Most modern laboratories engaged in stem cell research rely on several
methodologies for data collection and correlation. More often than not,
experimental results are stored in different, proprietary systems which
complicate its integration for the design of comprehensive biological
models. Even when there are attempts to create Laboratory Information
Management Systems (LIMS) as integration tools, the high heterogeneity
and frequent update of experimental data challenge automated
integration. The state of the art in the development of LIMS has relied
on relational or object databases with fixed schemas [1]. Such systems,
however, rarely enable the changes to the data model which would be
required to support capturing and recording novel experimental variables
[2].

Efforts to standardize "omics" databases have resulted in document
models such as e.g. the Minimum Information About a Microarray
Experiment (MIAME). Such standards facilitate reusing genomics data
across laboratories and experiments but they have become victims of
their own success - the challenge of reusing experimental data has been
complicated by the existence of too many standards to choose from [3].
Semantic web and Linked Data technologies can provide a solution for
this problem. By relying on a high level abstraction for representing
data, it becomes possible to cross-reference and disambiguate the
multitude of standards and data models to represent, e.g. proteomics
data [4].

This project will rely on devising and applying a solution to solve the
data integration problem in Stem Cell research through the development
of a Semantic Laboratory Information Management System (SLIMS). The
methodologies used will rely on semantic web and linked data
technologies to integrate and align proprietary data sources (where
experimental results are collected) with public proteomics, genomics and
metabolomics data sources available on the Web.

 


References


[1] Troshin,P.V. et al. (2008) Laboratory information management system
for membrane protein structure initiative--from gene to crystal.
Molecular Membrane Biology, 25, 639-652.

[2] Almeida,J.S. et al. (2006) Data integration gets "Sloppy". Nature
biotechnology, 24, 1070-1.

[3] Quackenbush,J. (2006) Standardizing the standards. Molecular Systems
Biology, 2, 2006.0010.

[4] Wang,X. et al. (2005) From XML to RDF: how semantic web technologies
will change the design of "omic" standards. Nature biotechnology, 23,
1099-103.

 


Project SSG -004: Understating Cell Signalling through Linked Data


Supervisors: Prof.
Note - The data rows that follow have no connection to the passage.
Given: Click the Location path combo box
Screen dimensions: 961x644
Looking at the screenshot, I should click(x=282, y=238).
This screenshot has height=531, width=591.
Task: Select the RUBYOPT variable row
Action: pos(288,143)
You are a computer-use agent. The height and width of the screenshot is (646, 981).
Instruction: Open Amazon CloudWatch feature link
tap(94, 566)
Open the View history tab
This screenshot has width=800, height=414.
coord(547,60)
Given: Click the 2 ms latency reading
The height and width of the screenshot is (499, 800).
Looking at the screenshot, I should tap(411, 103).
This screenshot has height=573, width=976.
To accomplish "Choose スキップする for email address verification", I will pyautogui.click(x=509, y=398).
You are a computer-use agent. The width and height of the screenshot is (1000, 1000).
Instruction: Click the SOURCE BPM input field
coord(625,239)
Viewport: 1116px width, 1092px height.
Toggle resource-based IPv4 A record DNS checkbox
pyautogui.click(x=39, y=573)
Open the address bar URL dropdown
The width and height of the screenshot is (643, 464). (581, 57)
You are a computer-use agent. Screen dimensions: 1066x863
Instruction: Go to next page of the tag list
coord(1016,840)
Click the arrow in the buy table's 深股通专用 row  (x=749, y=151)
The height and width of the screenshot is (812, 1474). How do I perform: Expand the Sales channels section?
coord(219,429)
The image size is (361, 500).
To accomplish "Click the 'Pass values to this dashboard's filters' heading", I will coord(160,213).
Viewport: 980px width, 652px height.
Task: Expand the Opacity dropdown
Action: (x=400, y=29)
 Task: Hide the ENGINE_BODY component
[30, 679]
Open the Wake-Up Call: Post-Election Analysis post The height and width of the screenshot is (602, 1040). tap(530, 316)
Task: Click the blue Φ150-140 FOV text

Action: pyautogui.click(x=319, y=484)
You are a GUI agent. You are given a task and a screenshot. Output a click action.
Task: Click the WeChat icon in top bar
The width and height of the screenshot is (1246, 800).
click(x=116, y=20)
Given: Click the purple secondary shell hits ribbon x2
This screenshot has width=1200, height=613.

Frank Barry and Dr. Helena F. Deus (NUIG), Prof.
Walter Kolch and Prof Boris Kholodenko (UCD)

 

Understanding and predicting protein-protein interactions (PPI) can have
a direct effect on our ability to therapeutically target the signalling
networks that ultimately regulate carcinogenic processes. This project
will focus on making use of Linked Data technologies to create multiple,
non-overlapping layers of information that can be used as inputs for
devising encompassing PPI prediction models.

 

 Description

Many cell processes such as proliferation and differentiation are
controlled by signalling cascades, i.e. chains of proteins responsible
for communicating signals from the surface of the cell to the nucleus,
effectively affecting protein transcription. One of the most important
signalling cascades in carcinogenesis is the ERK/MAPK pathway - it is
believed that mutations in the genes responsible for the proteins
involved in this pathway may lead normal cells to become cancer cells.
Recent research has revealed that such signal transduction pathways
appear to be organised as communication networks where information is
processed and integrated through relay stations formed by multi-protein
complexes [1]. Identifying the proteins involved in these signalling
cascades and understanding how they interact to produce a chain of
events is therefore a crucial step towards our ability to devise drugs
that restore normal activity in the cell.

 

Computational simulation methods have become a popular method for
predicting potential protein-protein interactions based on 3D protein
docking, domain-domain interactions or the co-evolution model. The
accuracy and predictive power of such computer models relies heavily on
the amount and quality of integrated information used as input [2]. The
current state of the art in devising such models relies on ad hoc
integration of the relevant information e.g. sequence and structure
information, to build a useful predictive model. Every additional layer
of information must be extracted, transformed and integrated separately
before it can be used as input. Alternatively, Linked Data can be used
as an integrative technology as it relies on the simple concept that
existing relationships between entities, such as proteins, can be
represented as a network where each individual entity is represented by
a node and its relationships to other entities in the graph, e.g. drugs
or other proteins, are represented by an arc. Moreover, both the
entities and the links established between them can be deferenced, i.e.
their description and associated properties can be automatically
retrieved from the Web to be used in the creation of new layers of
integrated information. Multiple studies have shown that these
technologies are suitable for integrating proteomics and genomics
experimental results [3-5]. 

 

In this project, Linked Data technologies will be weaved to represent
protein-protein interactions. The research focus will be on identifying
the type of relationships that are best used to represent both the
provenance of the interaction information (e.g. mass spectrometry,
co-upregulation, etc) and its probabilistic value in order to create
non-overlapping layers of information. Representing protein-protein
interaction data in this format will enable the creation of mathematical
constructs, e.g. adjacency matrixes that can be algebraically
manipulated to identify the topology of the protein-protein interaction
network. The advance beyond the state of the art will be the possibility
to enrich the predictive models with ad hoc layers of information such
as drug interactions and its effect on the network topology.



References


1. Kolch W: Coordinating ERK/MAPK signalling through scaffolds and
inhibitors. Nature Reviews Molecular Cell Biology 2005, 6:827-837.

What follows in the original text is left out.